ODESSA -- Emil Busby, a U.S. Army veteran, helped oversee the construction of a home through the non profit organization, "Operation Finally Home."
ODESSA -- Emil Busby, a U.S. Army veteran, helped oversee the contruction of a home through the non profit organization, "Operation Finally Home."

He didn't know at the time that the home would eventually be his.

"It's awesome to be able to do something like that, especially me, being a wounded vet myself and do it for another soldier, another one of my brothers," Busby said.

The home was originally built for another veteran but, he was later transferred to a different city leaving the home up for grabs for a different veteran.

Bubsy was encouraged to put his name in for consideration..

"Okay, I don't think I deserve this house, I've got all 10 fingers, all 10 toes. My wounds are a lot on the inside," Busby said.

Busby's wife, Sunny, says her husband was in the army for 10-years, and he's served in three deployments.

Busy earned a Purple Heart after he was injured in combat.

And Sunny says her husband's knee hurts every day.

"While the wounds may not be physical, they're still just as real," said Sunny.

"These gentlemen and ladies come home from war and we don't know what war is like but, this is one way we can say thank you and welcome them home," said David Martin, president of Permian Homes.

The Busby family says finding their own home has been a struggle.

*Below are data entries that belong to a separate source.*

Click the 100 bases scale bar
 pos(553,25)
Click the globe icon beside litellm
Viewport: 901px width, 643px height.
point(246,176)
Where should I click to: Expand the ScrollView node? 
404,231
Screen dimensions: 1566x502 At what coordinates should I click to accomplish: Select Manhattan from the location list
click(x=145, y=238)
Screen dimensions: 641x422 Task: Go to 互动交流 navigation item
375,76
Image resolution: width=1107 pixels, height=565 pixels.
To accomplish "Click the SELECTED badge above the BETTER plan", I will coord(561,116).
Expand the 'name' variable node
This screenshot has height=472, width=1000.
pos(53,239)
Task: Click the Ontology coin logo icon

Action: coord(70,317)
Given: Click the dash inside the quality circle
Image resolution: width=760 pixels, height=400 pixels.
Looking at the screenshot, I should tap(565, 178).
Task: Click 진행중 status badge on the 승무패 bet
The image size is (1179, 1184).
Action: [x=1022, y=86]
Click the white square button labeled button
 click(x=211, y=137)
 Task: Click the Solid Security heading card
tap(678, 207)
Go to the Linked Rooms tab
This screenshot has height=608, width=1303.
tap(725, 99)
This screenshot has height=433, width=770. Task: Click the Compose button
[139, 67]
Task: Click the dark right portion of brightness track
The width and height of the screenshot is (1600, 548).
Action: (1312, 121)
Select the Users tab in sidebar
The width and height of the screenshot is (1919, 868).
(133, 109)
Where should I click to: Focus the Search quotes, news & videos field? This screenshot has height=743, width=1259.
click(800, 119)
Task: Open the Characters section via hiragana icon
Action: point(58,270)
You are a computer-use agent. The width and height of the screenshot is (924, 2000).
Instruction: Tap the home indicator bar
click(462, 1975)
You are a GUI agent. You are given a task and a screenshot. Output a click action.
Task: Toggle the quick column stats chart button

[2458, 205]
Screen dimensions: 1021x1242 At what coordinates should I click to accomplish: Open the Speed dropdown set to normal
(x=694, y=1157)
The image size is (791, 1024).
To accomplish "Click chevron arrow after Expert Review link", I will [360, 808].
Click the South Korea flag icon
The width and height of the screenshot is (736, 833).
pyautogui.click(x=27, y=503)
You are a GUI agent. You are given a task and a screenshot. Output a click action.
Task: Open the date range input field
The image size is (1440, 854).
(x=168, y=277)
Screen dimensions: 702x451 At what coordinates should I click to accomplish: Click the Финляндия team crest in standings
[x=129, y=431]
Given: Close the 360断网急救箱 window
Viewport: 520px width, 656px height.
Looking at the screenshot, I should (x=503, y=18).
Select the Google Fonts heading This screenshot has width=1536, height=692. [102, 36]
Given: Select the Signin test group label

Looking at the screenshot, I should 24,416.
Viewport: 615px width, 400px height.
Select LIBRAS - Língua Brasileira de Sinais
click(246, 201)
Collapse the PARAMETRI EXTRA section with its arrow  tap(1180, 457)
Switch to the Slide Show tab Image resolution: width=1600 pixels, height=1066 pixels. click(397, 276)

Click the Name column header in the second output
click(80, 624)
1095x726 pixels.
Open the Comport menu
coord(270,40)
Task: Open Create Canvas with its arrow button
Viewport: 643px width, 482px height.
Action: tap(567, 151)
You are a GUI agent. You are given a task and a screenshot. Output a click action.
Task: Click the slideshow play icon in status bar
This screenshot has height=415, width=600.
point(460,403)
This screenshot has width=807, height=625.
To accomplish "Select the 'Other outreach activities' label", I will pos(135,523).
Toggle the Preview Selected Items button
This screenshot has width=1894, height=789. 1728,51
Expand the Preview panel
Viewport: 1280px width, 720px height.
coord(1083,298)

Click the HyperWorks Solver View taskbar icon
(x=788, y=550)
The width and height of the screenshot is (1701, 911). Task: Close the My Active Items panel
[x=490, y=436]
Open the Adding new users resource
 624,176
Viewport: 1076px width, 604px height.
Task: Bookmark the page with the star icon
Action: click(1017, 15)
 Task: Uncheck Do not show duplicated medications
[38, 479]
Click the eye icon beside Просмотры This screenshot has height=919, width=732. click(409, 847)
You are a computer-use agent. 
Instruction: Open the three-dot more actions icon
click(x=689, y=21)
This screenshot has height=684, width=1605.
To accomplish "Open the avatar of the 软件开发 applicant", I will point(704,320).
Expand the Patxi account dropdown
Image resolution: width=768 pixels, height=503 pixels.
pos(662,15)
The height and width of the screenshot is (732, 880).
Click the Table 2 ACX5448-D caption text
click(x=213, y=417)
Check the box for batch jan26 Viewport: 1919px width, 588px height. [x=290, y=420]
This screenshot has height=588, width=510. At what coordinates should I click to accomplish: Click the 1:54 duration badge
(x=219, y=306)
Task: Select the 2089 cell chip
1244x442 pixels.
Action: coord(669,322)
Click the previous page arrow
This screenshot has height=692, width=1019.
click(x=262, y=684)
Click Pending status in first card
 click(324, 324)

"Cost of living is crazy ridiculous. We had been in a nice house that fit all of comfortably but, they raised the rent. They raised it so much so that our individual raises could not match the cost of living increase," Sunny said.

Now, thanks to "Operation Finally Home," the Busby family have their own mortgage free home.

Something Busby says is a huge burden off their shoulders.

"Lots of us sacrifice our youth, when everybody else is in college, we're out on the front lines doing stuff so everybody can go to college. We get out, we're 30, we're 38, we're 40 and we don't know how to make it as a civilian. It's a big change," Busby said.